* _AVAILABLE RECORDS_:
- - - - -
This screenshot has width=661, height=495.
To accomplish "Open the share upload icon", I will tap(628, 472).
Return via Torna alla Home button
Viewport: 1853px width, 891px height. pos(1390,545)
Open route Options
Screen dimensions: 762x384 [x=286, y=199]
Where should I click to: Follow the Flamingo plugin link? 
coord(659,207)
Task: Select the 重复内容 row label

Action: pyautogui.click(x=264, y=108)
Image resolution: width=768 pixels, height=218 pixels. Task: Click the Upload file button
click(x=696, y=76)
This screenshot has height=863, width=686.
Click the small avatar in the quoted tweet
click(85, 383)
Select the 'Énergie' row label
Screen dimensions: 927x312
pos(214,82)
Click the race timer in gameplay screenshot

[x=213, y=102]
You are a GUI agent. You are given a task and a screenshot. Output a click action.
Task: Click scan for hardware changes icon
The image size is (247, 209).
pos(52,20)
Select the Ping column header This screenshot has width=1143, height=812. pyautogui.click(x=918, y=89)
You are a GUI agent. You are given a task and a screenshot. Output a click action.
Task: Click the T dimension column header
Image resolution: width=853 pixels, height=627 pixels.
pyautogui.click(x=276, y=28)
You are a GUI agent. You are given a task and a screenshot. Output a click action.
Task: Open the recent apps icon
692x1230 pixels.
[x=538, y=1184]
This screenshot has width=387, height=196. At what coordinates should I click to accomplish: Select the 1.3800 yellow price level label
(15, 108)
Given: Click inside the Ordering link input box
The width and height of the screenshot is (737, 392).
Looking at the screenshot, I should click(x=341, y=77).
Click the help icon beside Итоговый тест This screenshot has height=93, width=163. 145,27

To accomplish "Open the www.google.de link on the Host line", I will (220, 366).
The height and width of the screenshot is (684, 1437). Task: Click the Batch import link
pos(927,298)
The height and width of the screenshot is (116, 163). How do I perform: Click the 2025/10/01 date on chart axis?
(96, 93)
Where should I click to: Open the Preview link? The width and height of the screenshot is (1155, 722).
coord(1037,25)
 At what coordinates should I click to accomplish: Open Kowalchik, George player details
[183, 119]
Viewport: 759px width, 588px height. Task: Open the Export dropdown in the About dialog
- - - - -
* _WORK ITEM_: Using the data above, show each line where "header" occurs.

* _RESPONSE FOR THIS EXERCISE_:
Select the Ping column header This screenshot has width=1143, height=812. pyautogui.click(x=918, y=89)
Task: Click the T dimension column header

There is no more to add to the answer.